6 DESCRIPTION OF SOME EMBODIMENTS OF THE INVENTION
[0019] In a first aspect, an example of which is illustrated in
FIG. 1, the present invention provides a system (1000) including a
first computer (1002) that communicates with one or more remote
computer(s) (1006), wireless devices, for example through a base
station (1008) communicating with a personal digital assistant
(1010), or by an antenna (1012) to a remote cell phone (1014),
through the Internet (1016) or other computer network (not shown).
Still other devices that can participate in such communication will
be apparent to those having ordinary skill in the art. Each of the
foregoing devices is also in communication with a encryption key
server of the invention (1018), the configuration and operation of
which will be described hereinbelow, as well as a Web server
(1020), which may be optionally connected with the encryption key
server (1018) by a separate connection. (Although only one
encryption key server and one Web server are shown in FIG. 1, any
number of encryption key servers or Web servers (or both) can be
used as described herein.) The nature of the data exchanged between
these devices will not be a limitation on the invention as will
become apparent below. Nevertheless, illustrative examples of the
types of communication between devices in accordance with the
present invention include, without limitation: electronic mail,
operational code (including Active-X files, Java files, and
dynamically linked libraries), video files (e.g., JPEG-, MPEG-,
MOV-formatted files), sound files (e.g., WAV-formatted files), data
files (including word processor, spreadsheet, and presentation
documents), image files, and voice (e.g., VOIP). In addition, the
communication can be done using shared folders, such as available
in peer-to-peer data sharing systems, by burst- or continuous
transmission (e.g., file transfer (such as FTP), video or audio
streaming, or VOIP), or single-shot transmission (e.g., e-mail).

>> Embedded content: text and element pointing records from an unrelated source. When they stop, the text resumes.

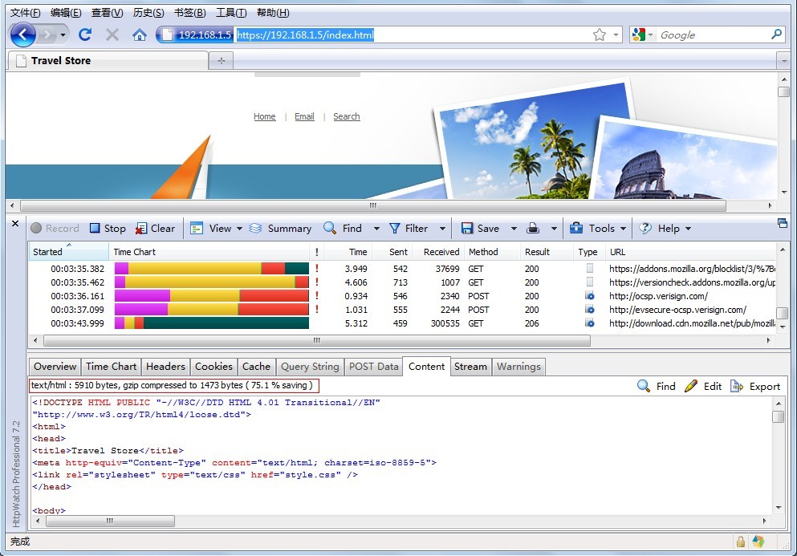Click the HttpWatch Stop recording button
Image resolution: width=797 pixels, height=556 pixels.
coord(108,229)
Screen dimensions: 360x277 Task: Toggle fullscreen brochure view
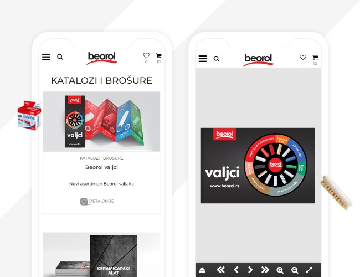pos(309,270)
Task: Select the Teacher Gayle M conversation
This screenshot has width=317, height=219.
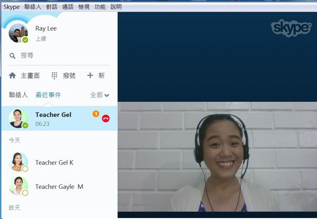Action: coord(59,186)
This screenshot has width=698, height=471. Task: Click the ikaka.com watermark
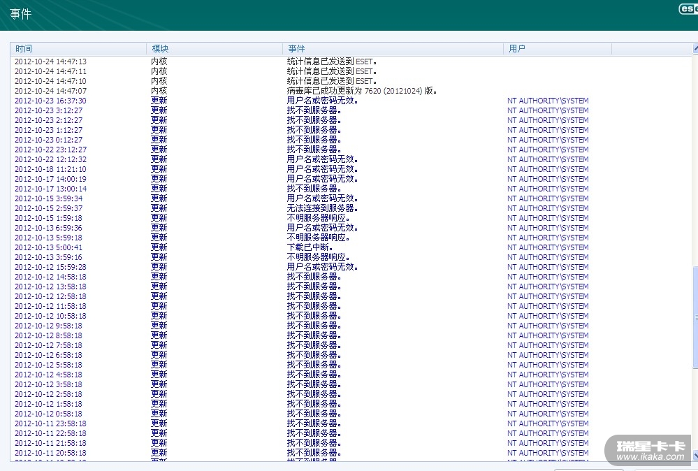[x=650, y=451]
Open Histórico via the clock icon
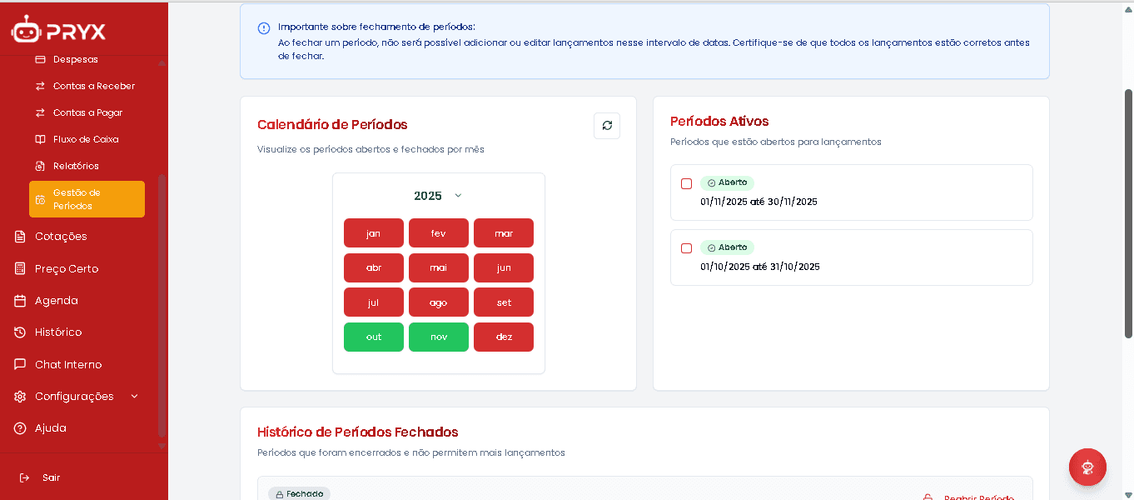Screen dimensions: 1134x500 (x=18, y=332)
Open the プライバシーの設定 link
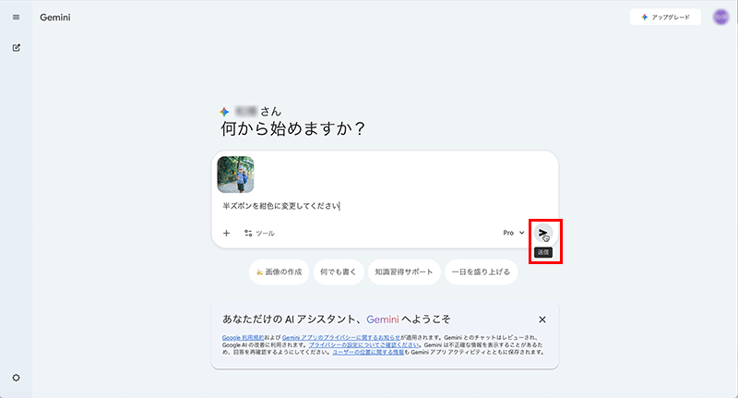The width and height of the screenshot is (738, 398). (363, 344)
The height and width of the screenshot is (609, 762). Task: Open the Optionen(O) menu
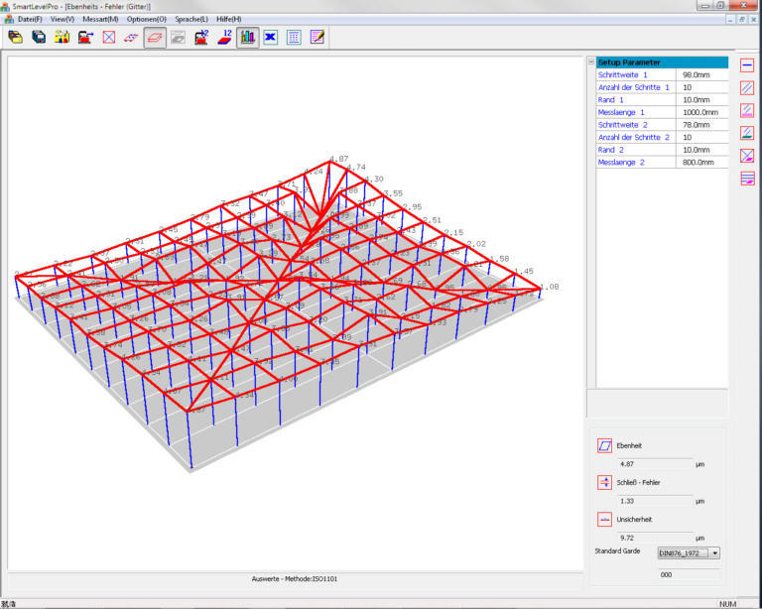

Examples of using the present invention to transmit and receive
secure e-mail are described in co-pending U.S. patent application
Ser. No. ______ (Attorney Docket No. KYGLU001) filed on even date
herewith and which is incorporated herein by reference in its
entirety and for all purposes. The hardware and communication types
just described are of standard design and construction and their
operation will be understood by those having ordinary skill in the
art.
[0020] In a more particular embodiment, the encryption key server
(1018) is a secure public encryption key server. In one specific
exemplary embodiment, the encryption is accomplished using an RSA
public key encryption algorithm that makes use of keys of the order
of 1024-, 2048-, or 4096 bits (or greater). The Public Key
Cryptographic Standards #1 (PKCS #1) contains the specifications
for the implementation of the public key cryptography based on the
RSA algorithm. In some more specific embodiments, a 1024-bit RSA
key is used, which offers a reasonably strong balance of security
vs. computing powers for most business organizations, governments,
schools, and other institutions. In an alternative example, some
embodiments of the present invention use the AES (Advanced
Encryption Standard) to provide encrypted data. As will be familiar
to those having ordinary skill in the art, AES has been selected by
NIST (National Institute of Standards and Technology) as a Federal
Information Processing Standard (FIP S-197). The AES algorithm uses
key sizes of 128-, 192-, or 256 bits. In some more specific
embodiments, a 256-bit AES key is used, which offers a reasonably
strong balance of security vs. computing powers for most business
organizations, governments, schools, and other institutions.
[0021] In one exemplary embodiment, each entity engaging in secure
communication as described above with respect to FIG. 1 obtains a
Numerical Id. that represents a public key (and optionally other
security information), which is stored at a location that is
accessible to the user when the user desires to encrypt information
to be sent over the Internet or other network as illustrated in
FIG. 1. For example, the public key can be stored on the user's
computer or on a data storage location that is accessible to the
user's computer, such as a remote drive or a portable data storage
device. According to the instant particular exemplary embodiment,
when the Numerical Id is created, public- and private keys are
created for the user (e.g., an RSA 1024-bit key). The public key is
registered with a secure public key distribution system such as
represented by encryption key server 1016. (According to this
embodiment, the private key is not registered with the server and
does leave the possession of the owners, i.e., none of the
components in the public key server system ever come into contact
with user private keys.) In addition, each user must have installed
a software module for encryption and decryption as described herein
that also includes the Numerical Ids. of the correspondents. The
Numerical Id. can be of any length and form suitable for securely
identifying a user of the invention; and, more particularly, is of
a length and form not being inconvenient for the user to remember.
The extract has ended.